Were any of these things found in the biopsy intraductal, cribriform, Seminal vesicle invasion, EPE or ECE. (Extraprostatic extensions extra capsular extensions). They can make the cancer more aggressive.
Have you had a PSMA PET scan yet? Your mentioning that pelvic lymph nodes are suspicious may be because they are lit up a little bit in the scan. Did they give you an SUV value for the pelvic lymph nodes?
Have they been talking about doing radiation? You might be a good case where they do multiple sessions of IMRT followed by brachytherapy. That can really knock down the cancer, Even more than surgery. Find a doctor that does brachytherapy So you can get an opinion about it.
@jeffmarc
Thanks for your reply. Yes, cribriform glands were present. No seminal vesicle invasion, EPE or ECE. There was PNI (Perineural invasion) I’m meeting with my doctor on Monday. I presume he will schedule a PSMA/Pet scan and discuss treatment.
@toeknee
You want to find out if it was large cribriform. That is aggressive, Small cribriform is not very aggressive.

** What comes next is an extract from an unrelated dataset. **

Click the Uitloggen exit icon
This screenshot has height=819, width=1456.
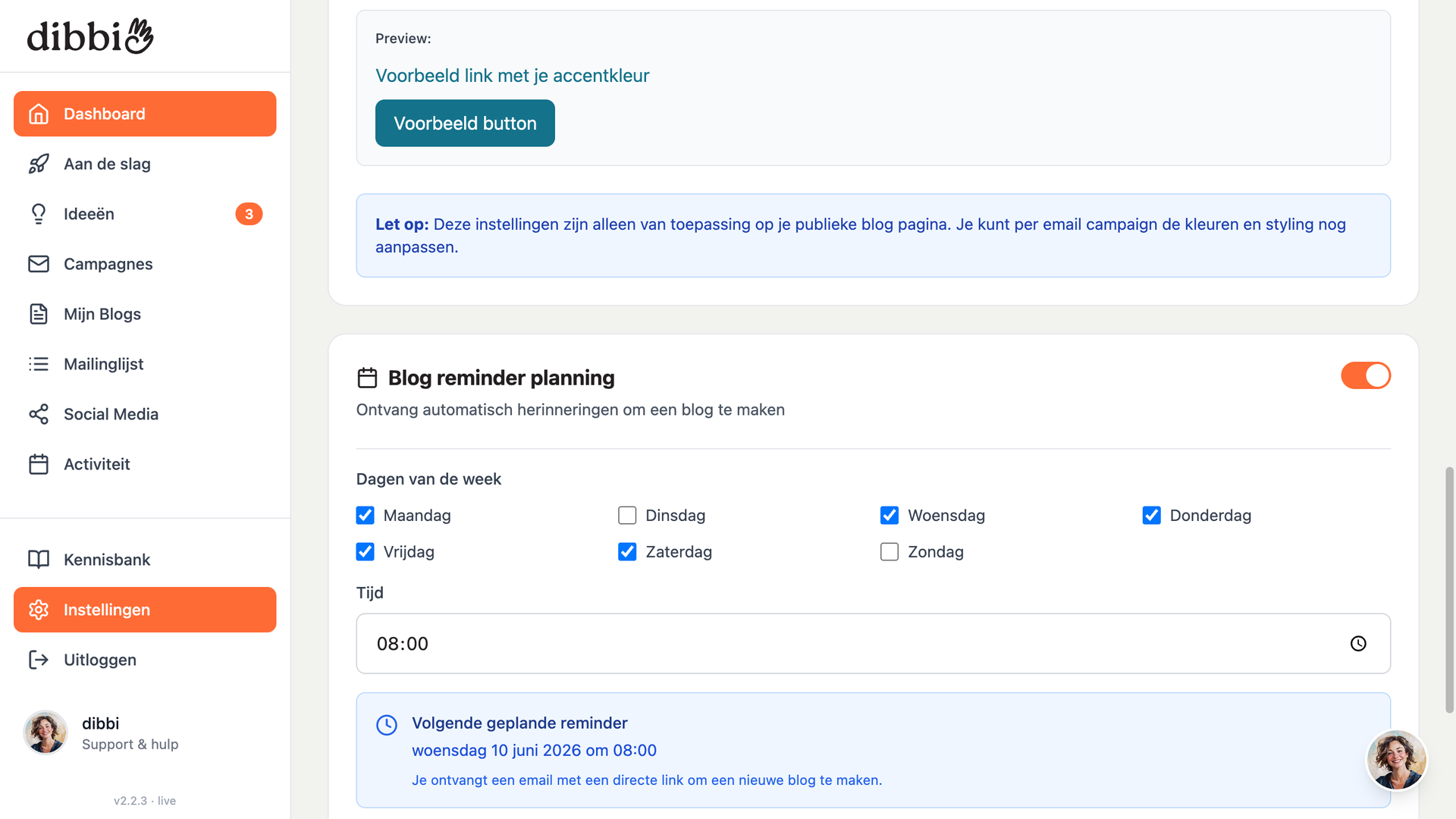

Well, they say PNI can be aggressive. I had it. I know so many people that had it. It’s ridiculous.. Doesn’t seem to be very aggressive compared to other issues.

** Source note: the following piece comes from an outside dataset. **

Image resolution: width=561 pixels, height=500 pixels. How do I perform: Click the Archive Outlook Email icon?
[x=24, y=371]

69 years old. After 3 biopsies which included a URONAV 3D, pet scan (waste of money - discovered a small cyst in my liver ), 4+3 gleason, stage 2. After 1/1/2 years of all the testing, blood samples the endgame was RP.
My ONLY gripe at this time (8 months after surgery (04/25) is incontinence but deal with it easily and is getting much better. Sex life not an issue (no libido) - married 45 years and the primary goal - long-term life. Almost went the radiation and drug thing but decided no and stuck to the gold standard and save all radiation and drugs if needed for later. My situation had a tumor next to the colon wall - very dangerous.